Raconter…

Pourquoi raconte-t-on des histoires ?




A mes yeux, la question est incongrue. Après tout, pourquoi respire-t-on ?

Raconter des histoires, se les raconter à soi-même, remonte si haut dans l’enfance, plus haut que la mémoire, plus haut que l’acquisition même des mots permettant de formuler la question. L’imaginaire, le champ des possibles, est de la même essence que le rêve : insondable, indicible, illimité.

Se raconter des histoires donc, quand on est encore proche du sol, de la terre chaude et poudreuse des jours d’été, proche des escargots et des fourmis – qu’est-ce que ça fait d’être si petit ? Les escargots croient-ils au ciel, les fourmis n’ont-elles vraiment peur de rien ? Et le peuplier géant au bord de l’eau, m’entend-il, me voit-il ?

Au fil des ans, les histoires se font plus structurées, plus formulées. J’ai reçu des récits, immenses ou minuscules, qui transportent loin, donnent le vertige des voyages impossibles, dans le temps d’avant – où j’aime tant m’aventurer. Ils sortaient des livres, mais aussi des souvenirs des personnes âgées et même du bric-à-brac le plus banal : un tesson, une chaussure, un graffiti, dernières et éloquentes empreintes de vies évanouies.
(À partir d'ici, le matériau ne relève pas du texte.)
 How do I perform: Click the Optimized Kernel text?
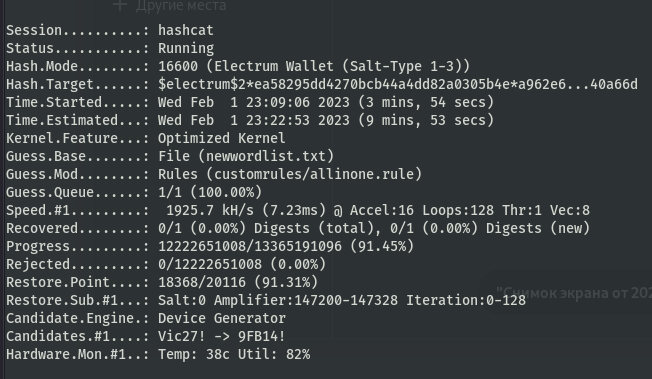(222, 138)
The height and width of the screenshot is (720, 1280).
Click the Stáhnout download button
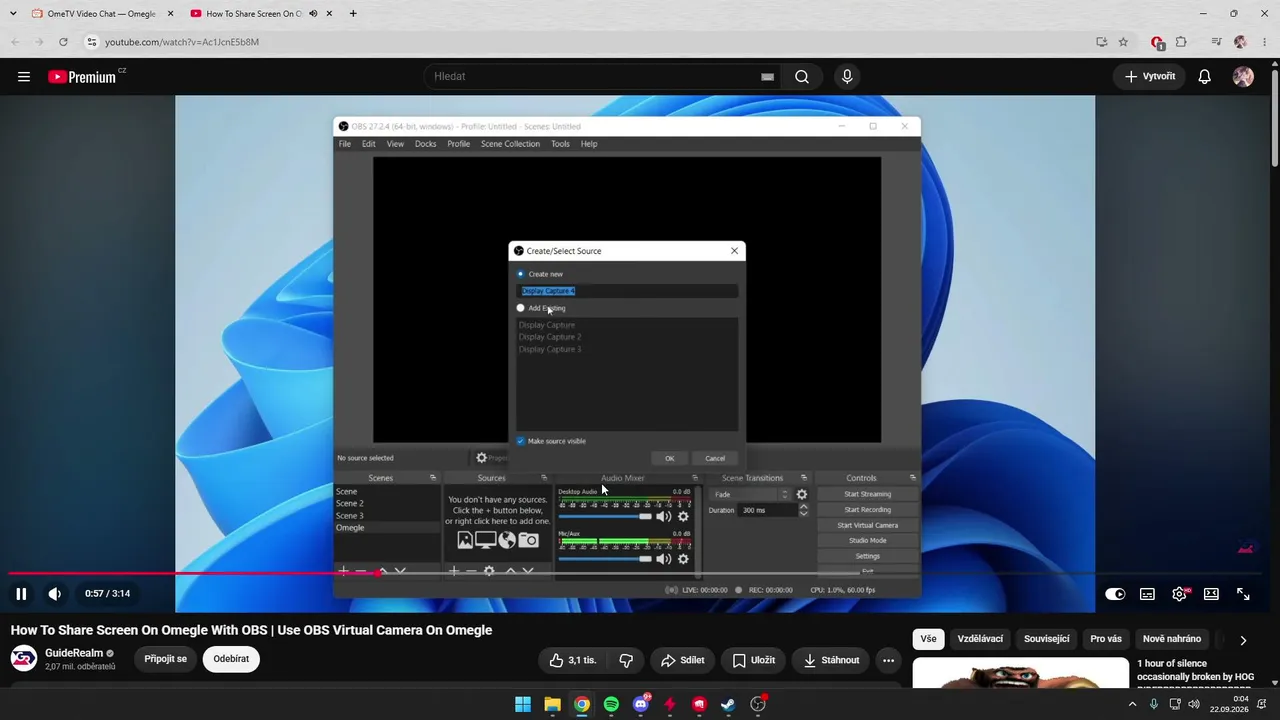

Raconter, c’est traduire l’émerveillement, l’interrogation, le jeu et le voyage ; c’est tenter de mettre des mots sur ces émotions. On découvre bientôt qu’elles sont partagées par tous les publics, et même par tous les peuples depuis que la parole existe. Que toute terre des hommes est saturée de récits. Que les mots pour les partager sont le plus solide écrin de l’expérience humaine.